● **Task details**
Note each line in the data holding the string "color" and report it.

● **Material for this task**
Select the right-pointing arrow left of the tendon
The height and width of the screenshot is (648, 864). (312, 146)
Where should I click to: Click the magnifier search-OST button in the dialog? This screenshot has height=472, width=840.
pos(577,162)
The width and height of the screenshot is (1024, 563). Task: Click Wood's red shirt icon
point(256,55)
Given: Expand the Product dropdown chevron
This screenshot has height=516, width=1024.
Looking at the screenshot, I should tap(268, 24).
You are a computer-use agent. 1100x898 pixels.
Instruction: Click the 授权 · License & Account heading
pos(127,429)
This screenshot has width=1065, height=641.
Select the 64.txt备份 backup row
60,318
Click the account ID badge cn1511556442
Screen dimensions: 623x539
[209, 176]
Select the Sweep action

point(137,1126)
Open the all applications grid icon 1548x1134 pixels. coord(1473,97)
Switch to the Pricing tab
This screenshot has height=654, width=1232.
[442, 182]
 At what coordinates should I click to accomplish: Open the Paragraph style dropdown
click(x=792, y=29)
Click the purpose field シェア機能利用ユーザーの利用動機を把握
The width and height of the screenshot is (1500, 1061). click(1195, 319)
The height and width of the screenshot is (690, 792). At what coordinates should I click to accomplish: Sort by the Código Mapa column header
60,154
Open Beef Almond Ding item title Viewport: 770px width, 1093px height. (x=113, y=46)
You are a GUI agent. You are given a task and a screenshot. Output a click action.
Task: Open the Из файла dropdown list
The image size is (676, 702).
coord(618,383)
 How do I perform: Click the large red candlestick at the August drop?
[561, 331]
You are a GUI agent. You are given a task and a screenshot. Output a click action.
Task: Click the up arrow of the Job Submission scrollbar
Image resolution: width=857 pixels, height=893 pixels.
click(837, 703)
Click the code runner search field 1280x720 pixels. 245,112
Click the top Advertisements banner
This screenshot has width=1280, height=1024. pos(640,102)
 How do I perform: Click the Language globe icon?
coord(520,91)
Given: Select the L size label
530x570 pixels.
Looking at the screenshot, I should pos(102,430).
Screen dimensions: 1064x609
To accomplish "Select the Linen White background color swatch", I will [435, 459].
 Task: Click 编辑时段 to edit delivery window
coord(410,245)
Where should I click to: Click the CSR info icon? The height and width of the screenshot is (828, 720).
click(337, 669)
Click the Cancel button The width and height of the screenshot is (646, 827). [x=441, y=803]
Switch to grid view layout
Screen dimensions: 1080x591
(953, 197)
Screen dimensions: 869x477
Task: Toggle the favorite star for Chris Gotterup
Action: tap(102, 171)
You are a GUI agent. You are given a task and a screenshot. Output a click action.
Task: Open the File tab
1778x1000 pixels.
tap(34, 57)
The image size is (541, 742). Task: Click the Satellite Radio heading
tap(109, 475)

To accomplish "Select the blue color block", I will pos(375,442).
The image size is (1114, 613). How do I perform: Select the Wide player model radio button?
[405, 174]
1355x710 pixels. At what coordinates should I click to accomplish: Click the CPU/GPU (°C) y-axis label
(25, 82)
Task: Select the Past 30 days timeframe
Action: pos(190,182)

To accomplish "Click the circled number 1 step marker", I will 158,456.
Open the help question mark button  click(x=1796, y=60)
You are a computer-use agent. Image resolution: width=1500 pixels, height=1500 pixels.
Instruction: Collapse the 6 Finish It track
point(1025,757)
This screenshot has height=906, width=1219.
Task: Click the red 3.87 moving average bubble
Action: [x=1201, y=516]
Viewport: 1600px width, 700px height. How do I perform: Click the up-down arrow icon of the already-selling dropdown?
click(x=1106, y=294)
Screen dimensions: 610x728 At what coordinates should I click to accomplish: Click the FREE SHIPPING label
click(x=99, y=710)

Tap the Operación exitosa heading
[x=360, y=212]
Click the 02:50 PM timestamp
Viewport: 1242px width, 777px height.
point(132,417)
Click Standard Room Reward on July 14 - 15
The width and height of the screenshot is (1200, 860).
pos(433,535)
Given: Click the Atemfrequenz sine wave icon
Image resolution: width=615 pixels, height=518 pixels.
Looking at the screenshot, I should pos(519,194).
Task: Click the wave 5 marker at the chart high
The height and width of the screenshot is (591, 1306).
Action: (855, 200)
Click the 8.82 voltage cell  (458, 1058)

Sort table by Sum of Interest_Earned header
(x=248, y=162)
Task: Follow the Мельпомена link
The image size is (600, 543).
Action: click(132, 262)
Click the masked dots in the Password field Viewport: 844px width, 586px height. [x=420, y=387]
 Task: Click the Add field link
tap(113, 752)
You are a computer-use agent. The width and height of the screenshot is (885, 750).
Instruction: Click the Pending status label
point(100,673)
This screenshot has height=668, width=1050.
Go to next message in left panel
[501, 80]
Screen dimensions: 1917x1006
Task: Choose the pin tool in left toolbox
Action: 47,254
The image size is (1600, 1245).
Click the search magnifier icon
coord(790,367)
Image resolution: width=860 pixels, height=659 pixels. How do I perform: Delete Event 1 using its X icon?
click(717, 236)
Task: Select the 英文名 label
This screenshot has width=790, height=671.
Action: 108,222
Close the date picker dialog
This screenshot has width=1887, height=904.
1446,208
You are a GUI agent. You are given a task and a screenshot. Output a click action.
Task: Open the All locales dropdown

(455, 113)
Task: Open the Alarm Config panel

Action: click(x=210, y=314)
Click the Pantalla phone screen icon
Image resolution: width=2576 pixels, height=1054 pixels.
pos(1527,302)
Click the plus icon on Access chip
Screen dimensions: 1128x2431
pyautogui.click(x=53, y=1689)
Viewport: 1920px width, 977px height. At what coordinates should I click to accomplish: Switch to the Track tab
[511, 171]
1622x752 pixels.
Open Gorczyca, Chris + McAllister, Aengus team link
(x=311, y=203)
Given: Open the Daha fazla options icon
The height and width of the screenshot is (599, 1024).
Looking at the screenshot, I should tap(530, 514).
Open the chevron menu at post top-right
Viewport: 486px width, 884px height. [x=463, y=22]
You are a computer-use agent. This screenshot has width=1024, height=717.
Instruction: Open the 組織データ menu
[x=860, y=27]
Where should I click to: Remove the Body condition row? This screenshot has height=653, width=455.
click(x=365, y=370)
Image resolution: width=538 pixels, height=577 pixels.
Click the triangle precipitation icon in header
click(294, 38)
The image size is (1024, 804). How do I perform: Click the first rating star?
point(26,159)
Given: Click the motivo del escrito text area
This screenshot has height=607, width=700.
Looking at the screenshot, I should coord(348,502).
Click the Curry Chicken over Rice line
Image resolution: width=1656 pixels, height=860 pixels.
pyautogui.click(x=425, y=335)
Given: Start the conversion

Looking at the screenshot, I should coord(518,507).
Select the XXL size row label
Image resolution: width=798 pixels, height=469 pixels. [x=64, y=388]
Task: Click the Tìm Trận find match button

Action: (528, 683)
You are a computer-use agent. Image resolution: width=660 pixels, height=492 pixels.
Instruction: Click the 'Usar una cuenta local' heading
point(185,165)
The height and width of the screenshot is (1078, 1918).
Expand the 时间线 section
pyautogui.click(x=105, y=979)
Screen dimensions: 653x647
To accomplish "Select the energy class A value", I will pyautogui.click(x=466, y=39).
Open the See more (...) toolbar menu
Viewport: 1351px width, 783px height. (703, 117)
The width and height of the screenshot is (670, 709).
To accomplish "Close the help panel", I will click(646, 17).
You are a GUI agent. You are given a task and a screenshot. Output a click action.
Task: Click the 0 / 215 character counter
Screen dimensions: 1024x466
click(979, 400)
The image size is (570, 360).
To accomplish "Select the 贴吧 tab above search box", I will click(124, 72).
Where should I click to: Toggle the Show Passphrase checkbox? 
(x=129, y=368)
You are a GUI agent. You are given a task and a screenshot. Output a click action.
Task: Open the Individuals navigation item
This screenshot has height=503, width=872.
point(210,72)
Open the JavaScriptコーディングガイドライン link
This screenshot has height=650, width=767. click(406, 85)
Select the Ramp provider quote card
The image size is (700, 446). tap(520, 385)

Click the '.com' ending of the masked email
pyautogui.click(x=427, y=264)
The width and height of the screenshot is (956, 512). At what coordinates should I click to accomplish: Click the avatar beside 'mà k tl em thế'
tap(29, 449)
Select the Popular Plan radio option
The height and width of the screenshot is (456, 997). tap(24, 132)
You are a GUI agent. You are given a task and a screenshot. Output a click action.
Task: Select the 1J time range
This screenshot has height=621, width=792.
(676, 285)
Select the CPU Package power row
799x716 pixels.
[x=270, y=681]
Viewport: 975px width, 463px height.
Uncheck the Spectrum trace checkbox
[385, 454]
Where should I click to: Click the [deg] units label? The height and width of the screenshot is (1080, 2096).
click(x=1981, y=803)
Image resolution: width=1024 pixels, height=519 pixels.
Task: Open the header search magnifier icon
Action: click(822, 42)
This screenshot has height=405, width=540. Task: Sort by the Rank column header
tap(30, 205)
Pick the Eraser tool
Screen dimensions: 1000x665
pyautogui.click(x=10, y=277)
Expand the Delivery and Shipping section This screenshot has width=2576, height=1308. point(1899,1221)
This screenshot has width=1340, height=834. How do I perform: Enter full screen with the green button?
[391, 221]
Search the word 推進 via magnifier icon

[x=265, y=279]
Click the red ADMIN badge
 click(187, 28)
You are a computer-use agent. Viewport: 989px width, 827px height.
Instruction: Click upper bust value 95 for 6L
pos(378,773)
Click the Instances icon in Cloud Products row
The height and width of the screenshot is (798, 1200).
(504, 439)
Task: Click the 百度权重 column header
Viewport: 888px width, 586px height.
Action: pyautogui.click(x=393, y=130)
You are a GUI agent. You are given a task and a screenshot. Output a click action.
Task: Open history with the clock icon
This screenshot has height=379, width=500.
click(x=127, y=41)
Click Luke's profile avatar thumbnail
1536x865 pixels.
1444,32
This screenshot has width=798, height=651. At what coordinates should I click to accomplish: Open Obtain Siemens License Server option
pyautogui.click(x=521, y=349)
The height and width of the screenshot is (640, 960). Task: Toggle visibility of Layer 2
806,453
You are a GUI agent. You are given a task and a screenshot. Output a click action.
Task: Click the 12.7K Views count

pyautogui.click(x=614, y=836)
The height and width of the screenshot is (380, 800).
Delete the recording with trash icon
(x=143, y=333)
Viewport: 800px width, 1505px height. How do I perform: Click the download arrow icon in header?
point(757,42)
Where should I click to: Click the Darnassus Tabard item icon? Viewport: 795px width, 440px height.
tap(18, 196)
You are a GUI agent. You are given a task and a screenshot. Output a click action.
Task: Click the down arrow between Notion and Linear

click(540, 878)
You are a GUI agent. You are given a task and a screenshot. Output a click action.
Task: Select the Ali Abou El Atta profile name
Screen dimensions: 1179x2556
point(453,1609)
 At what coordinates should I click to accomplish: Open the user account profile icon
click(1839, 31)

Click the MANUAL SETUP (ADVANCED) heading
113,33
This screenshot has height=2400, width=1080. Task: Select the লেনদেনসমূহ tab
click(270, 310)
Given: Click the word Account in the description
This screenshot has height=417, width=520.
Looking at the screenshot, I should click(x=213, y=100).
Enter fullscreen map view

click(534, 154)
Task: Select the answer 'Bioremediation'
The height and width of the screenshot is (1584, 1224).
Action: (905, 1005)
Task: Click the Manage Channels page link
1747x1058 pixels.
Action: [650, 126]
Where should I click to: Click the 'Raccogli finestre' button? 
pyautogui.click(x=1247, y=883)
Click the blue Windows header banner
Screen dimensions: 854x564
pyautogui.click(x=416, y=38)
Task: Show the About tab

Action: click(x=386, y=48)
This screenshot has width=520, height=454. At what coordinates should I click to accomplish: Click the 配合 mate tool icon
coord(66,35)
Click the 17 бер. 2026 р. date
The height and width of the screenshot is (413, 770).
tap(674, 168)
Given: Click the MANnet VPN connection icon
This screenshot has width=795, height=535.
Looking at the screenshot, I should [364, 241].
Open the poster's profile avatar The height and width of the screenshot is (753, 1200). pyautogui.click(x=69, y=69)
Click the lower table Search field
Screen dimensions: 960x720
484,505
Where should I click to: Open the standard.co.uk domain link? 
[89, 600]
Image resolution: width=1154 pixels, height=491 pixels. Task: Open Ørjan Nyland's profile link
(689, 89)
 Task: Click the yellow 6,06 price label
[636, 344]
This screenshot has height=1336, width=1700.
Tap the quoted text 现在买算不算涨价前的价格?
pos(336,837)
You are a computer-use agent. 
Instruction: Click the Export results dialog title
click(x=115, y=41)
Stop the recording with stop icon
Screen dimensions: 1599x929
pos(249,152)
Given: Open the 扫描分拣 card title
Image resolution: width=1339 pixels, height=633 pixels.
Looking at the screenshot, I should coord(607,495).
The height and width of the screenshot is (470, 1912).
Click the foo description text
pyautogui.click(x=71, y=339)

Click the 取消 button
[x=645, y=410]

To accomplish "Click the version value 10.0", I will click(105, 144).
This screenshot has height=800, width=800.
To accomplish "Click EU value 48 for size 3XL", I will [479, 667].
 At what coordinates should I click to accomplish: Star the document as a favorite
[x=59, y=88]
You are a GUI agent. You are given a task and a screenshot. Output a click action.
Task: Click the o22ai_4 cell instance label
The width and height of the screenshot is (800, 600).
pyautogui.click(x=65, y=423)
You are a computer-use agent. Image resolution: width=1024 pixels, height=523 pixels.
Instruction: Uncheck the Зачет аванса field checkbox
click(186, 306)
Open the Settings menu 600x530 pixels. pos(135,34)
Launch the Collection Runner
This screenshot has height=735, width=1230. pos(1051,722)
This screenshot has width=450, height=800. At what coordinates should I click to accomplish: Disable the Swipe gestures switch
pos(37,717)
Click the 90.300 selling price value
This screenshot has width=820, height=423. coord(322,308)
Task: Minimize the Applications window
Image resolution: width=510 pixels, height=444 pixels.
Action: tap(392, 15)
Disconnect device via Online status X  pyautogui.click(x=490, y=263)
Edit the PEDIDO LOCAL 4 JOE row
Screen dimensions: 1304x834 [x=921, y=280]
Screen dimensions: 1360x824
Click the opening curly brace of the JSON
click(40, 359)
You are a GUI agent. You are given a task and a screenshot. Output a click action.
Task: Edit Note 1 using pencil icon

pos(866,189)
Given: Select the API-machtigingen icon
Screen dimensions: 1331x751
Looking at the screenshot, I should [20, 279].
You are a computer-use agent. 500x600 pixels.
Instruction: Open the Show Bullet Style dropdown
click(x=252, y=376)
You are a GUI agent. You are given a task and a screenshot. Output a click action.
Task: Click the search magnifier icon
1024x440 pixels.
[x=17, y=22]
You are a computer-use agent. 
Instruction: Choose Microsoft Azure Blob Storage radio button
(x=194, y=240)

● **Result**
To accomplish "Select the Linen White background color swatch", I will [435, 459].
To accomplish "Select the blue color block", I will pos(375,442).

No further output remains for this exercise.